The majority of youth with mental health needs do not receive therapy services to treat their disorder, and unmet need is particularly high among racial and ethnic minorities and economically disadvantaged families in the population at large. Investigating whether these patterns emerge within systems of care can reveal opportunities to expand therapy access and utilization.
This study examines multilevel predictors of receipt of therapy within the Children’s Mental Health Initiative (CMHI), the largest federally-funded effort in the United States to serve youth with significant emotional or behavioral disturbance, to determine whether disparities in therapy use persist within this specialized population that has been connected to a service array.
Using data from 1604 youth aged 10–17 in 33 CMHI-funded system of care sites, the relationship between youth, family and site-level variables and the receipt of outpatient therapy in the first 6 months of service were examined using a multilevel model.

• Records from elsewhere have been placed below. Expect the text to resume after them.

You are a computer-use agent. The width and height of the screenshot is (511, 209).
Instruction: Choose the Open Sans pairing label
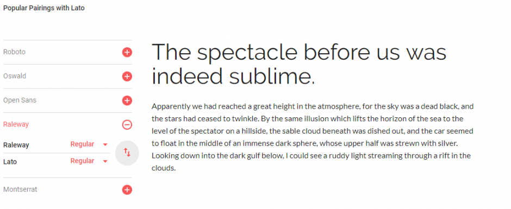click(x=20, y=100)
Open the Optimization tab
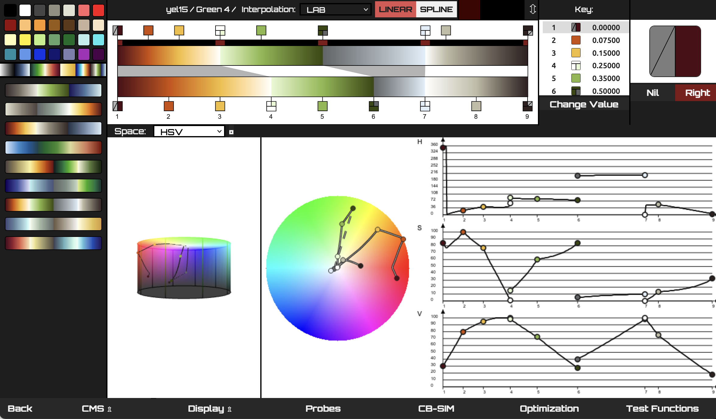The width and height of the screenshot is (716, 419). coord(549,408)
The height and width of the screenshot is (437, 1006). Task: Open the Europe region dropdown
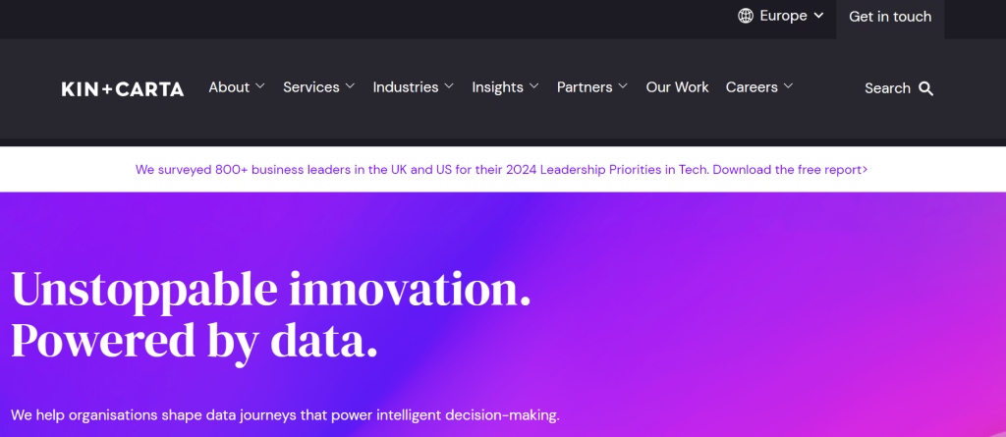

Youth who were African American, had caregivers with less education, were in families at or below the poverty level, or lived in sites that served a higher rate of families below the poverty level were less likely to receive needed therapy services after controlling for age, gender, and symptomatology.
Despite the CMHI’s success in connecting the majority of enrolled youth to therapy services, treatment disparities persist along racial and socioeconomic lines. These findings identify youth and communities that may require additional strategies and attention to better connect youth to needed therapy services.